◆ Data extracts
+---+

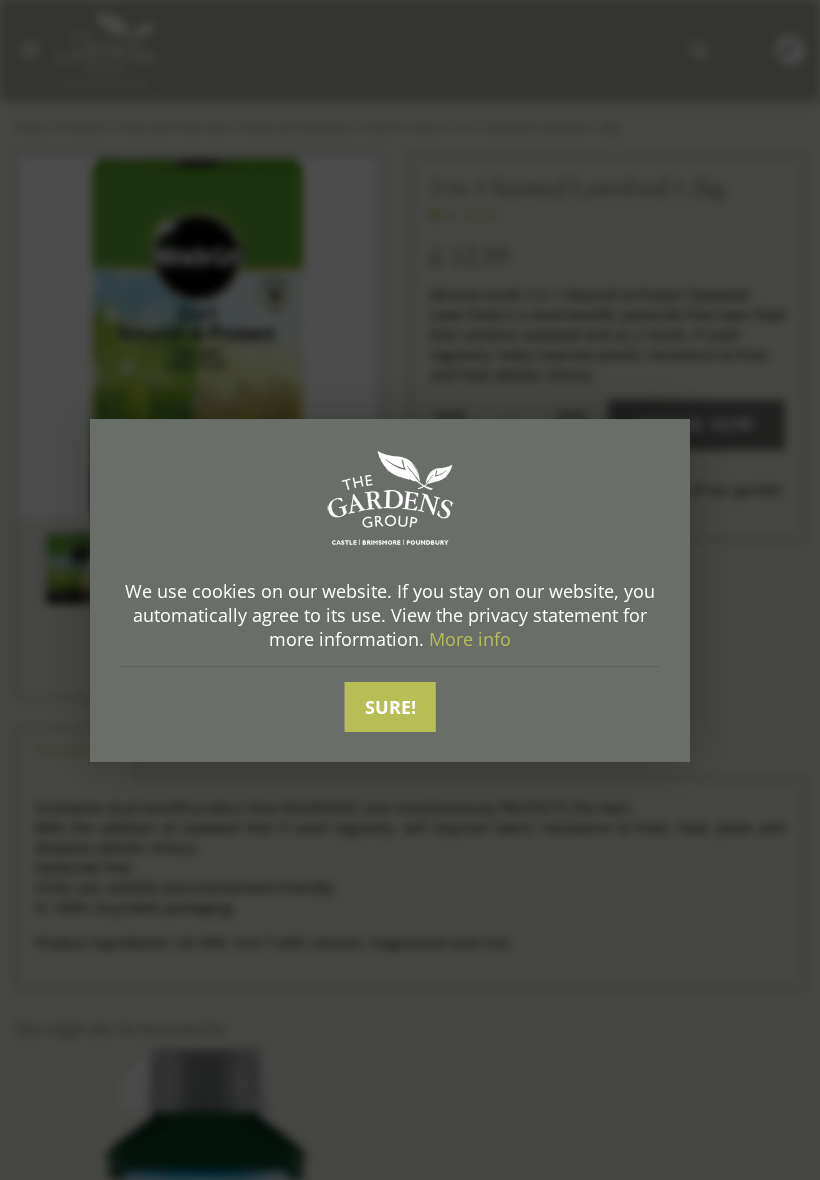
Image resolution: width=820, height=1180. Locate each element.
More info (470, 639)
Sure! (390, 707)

+---+

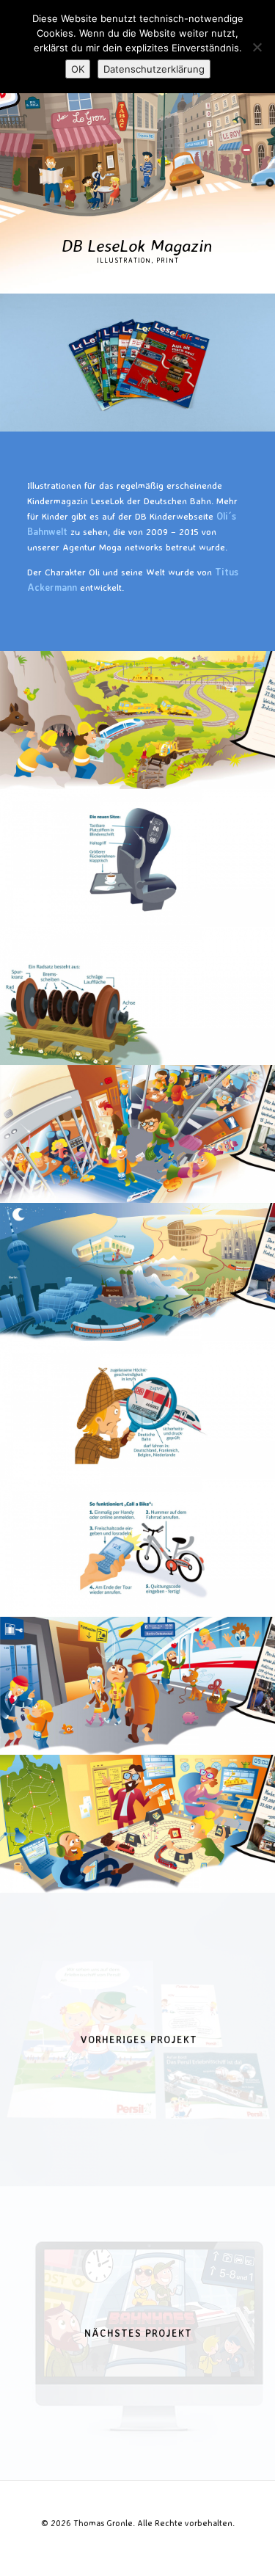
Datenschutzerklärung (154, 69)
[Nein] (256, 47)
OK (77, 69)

+---+

◆ Aim of the exercise
Restate word for word the lines in the material above from the one with "Image resolution: width=820, height=1180." to the one with "Sure! (390, 707)"; both of those lines count, and nothing else does.

◆ Answer space
Image resolution: width=820, height=1180. Locate each element.
More info (470, 639)
Sure! (390, 707)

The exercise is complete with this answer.